18 Temmuz 2013 Perşembe

Tarihi Suya Gömemezsiniz! (Hasankeyf)

             Evet, başlıkta bahsettiğim gibi suya gömülmek istenen bir tarih var. Nerede biliyor musunuz? Batman Hasankeyf' te. İnsanlık tarihi için çok önemli ve eski bir yerleşke milli park olabilmek için 9 kritere sahip Dünya'daki tek yer ve buna rağmen burayı suyun altına gömecekler.
          İşte o muhteşem yer. Ancak devletimiz bu şehirin üst tarafını turizme kapatmış durumda. Amaçta şu: burası turizme kapatılırsa insanlar buranın su altında kalmasına izin verecekler çünkü bir gelir olmayacak. Ancak bunun yerine buranın turizm değerlerine yatırım yapılsa yapılacak olan barajdan daha çok gelir getireceği gerçeğini görülmüyor.Ilısu Barajı senelerdir yapılmaya çalışılıyor, insanlar seslerini çıkardıkça bişeyler iptal oluyor ama bir şekilde nasıl oluyorsa inşaat devam ediyor. Burada haklı bir mücadele var ve bizim de elimizden geleni yapmamız lazım. Kapatılan yere çıkmaya çalıştım, çıkarmadılar. Bende Hasankeyf' i yaşamak için köylerine çıktım. O dağ eteği boyunca mağaralara rastlamak mümkün :D
               Burası Hasankeyf' in köylerinden kilise ve Su Köyü. Bu görmüş olduğunuz yapıt ise tarihin en eski ibadethanelerinden biri. Köyde olduğu için bunlardan gelen turistlerin haberi bile yok zaten hayvanlar gölgelik olarak kullanıyor şu sıralarda bu yapıtları. Şimdi söyle bir durum var: reklamları yapılıp herkesin gördüğü bildiği pencereden yüzeysel olarak bakmak yerine bambaşka, bilinmeyen şeyleri sorgulamayı sevdiğim için köylere çıktım.Ve Doğu' ya girdiğim andan itibaren Kürt halkının içindeyim. Onların yaşam tarzını, hayata karşı bakışını, ezilmiş ruhlarını dinliyorum ve sizlere buralara gelip bu insanları dinleyin demekten başka birşey söyleyemiyorum. Bazen gözlerim doluyor çünkü. Ancak bunları söylemem yanlış bir kapıya çıkmasın; aralarında kötü amaçlı insanları da var.
              Köyleri gezdikten sonra kamp yapacağım yere geldim: Ekokeyf diye şirin bir yer var :D Orayı işleten insan da bir o kadar şahane bir insan.

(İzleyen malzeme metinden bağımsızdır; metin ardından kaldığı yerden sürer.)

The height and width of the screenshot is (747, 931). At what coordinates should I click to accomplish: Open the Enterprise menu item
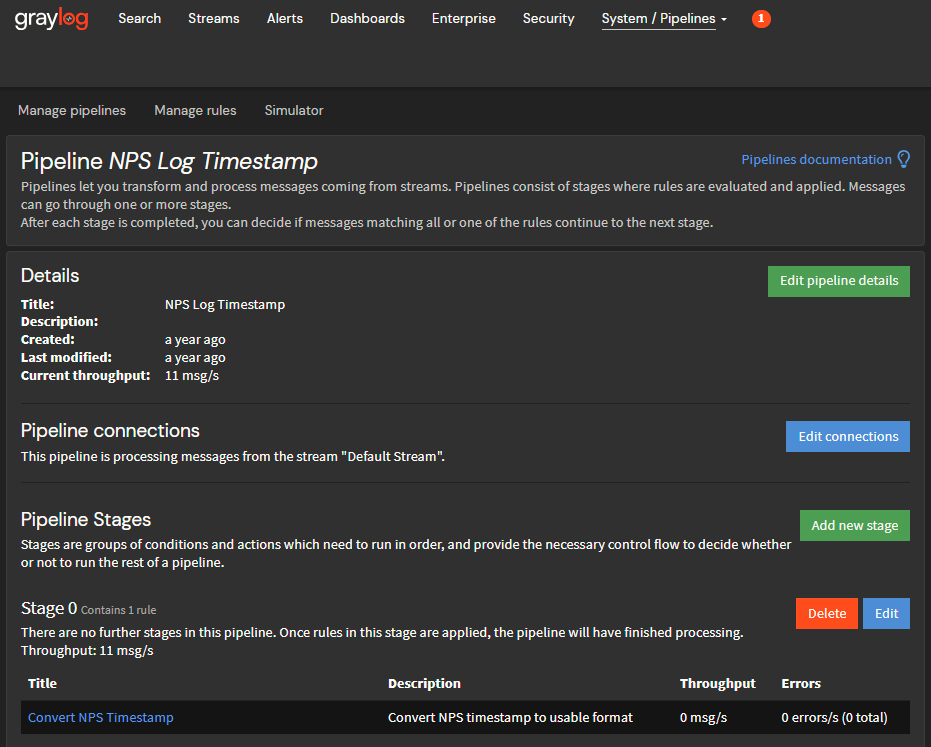click(464, 19)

Yazının ilerleyen bölümünde kendisinden biraz bahsedeceğim. Ayrıca internet ve elektrik de var. Neyse kamp alanına girdim ve bir kalabalık var; böyle 12 kişilik bir grup. Ekojin diye Diyarbakırlı bir grup. Ekolojik yaşam destekçisi bir grup 5 günlük bir eğitim için gelmişler buraya; Perma Kültür diye bir uygulama için. Çok güzel insanlardı. Hemen beni de aralarına aldılar. Tanıştık, kaynaştık. Bisikletimle geldiğimi görünce tebrik ettiler beni. Ardından aralarından Diyarbakır'dan bisikletle gelen iki kişi çıktı :D hemen sohbet değişti.
                                                                   İşte o bisikletler...
           Akşam şarkılar eşliğinde sohbetler başladı ve son gün etkinlik değerlendirmesi yapıldı. Bunun için bir çember oluşturdular ve beni de bu çembere dahil ettiler :D
             Bende gözlemlerimi bu güzel insanlara anlattım. Sonrasında Ağustos ayında bir farkındalık yaratmak için büyük bir organizasyon ile 50 kişilik bisikletli bir grubun yola çıkacağını öğrendim. Malasef aralarına katılamıyorum. Kendilerine her şey için teşekkür eder, verdikleri mücadelenin destekçisi olduğumu bilmelerini isterim. Her ne kadar katılamasam da... Hayata bakış açılarımız temelde aynı ama farklı yerlerden bakıyoruz sadece. Ertesi gün kendilerini uğurladım. Hasankeyf'te o gün termometre 46 dereceyi gösteriyordu. Hissedileni siz düşünün. Ancak bu Ekokeyf' in güzel bir yanı var: bahçenin yukarı tarafında 2 m derinliğinde bir havuz var :D
              Batman' dan gelirken Hasankeyf Köprüsü'ne girmeden solda burası. Ben gün boyunca o havuzu kullandım serinlemek için. Akşam işletme sahibi Lokman Abi ile otururken bir anda kendimi kötü hissetim, ateşim çıktı Lokman Abi hep peşimde; nasılsın? iyimisin?.. Ardından sağlıkçı bir arkadaşımı aradı peşine beni havuza soktu ateşim düşşün diye.Sonra sazını aldı yanıma oturdu çalıp söylemeye başladı beni gözetleyip eğlendirmek için. Bir süre sonra ateşim düştü ardından tekrar yükseldi. Lokman Abi uyumuyor, beni iyi edene kadarda uyuyacak gibi gözükmüyordu. Başladık sohbete... Baktık ki olacak gibi değil, içi rahat etmedi 112' yi aradı. Gecenin bir yarısı ambulans geldi, bir iğne kendime getirdi beni. O zaman yatmaya gitti Lokman Abi. Bu bir insanlık örneğidir açıkçası. Tanışalı 2 gün olmuş hemde. Kendisine çok teşekkür ediyorum bu yüzden. 30 gündür yoldaydım ve ilk kez  hastalandım. Başıma böyle bir şey geleceğini biliyordum elbette ama şanslıydım bu konuda da.
           Sırasıyla Lokman Abi kardeşi Mazlum ve bir Samsunlu Çapulcu Emre. Ekokeyf bu güzel insanların işletmesinde.
               O kadar hastalıktan sonra ertesi gün kendime güvenemedim; halsizlik var. Hasankeyf'ten Midyat'a araçlarla geçtim. Şuan da Midyat'ta bir otelde kalıyorum dinlenip temizlenip yola devam edeceğim;
Saygılar, sevgiler...

15 Temmuz 2013 Pazartesi

Balık Bendi(Van-Erçiş)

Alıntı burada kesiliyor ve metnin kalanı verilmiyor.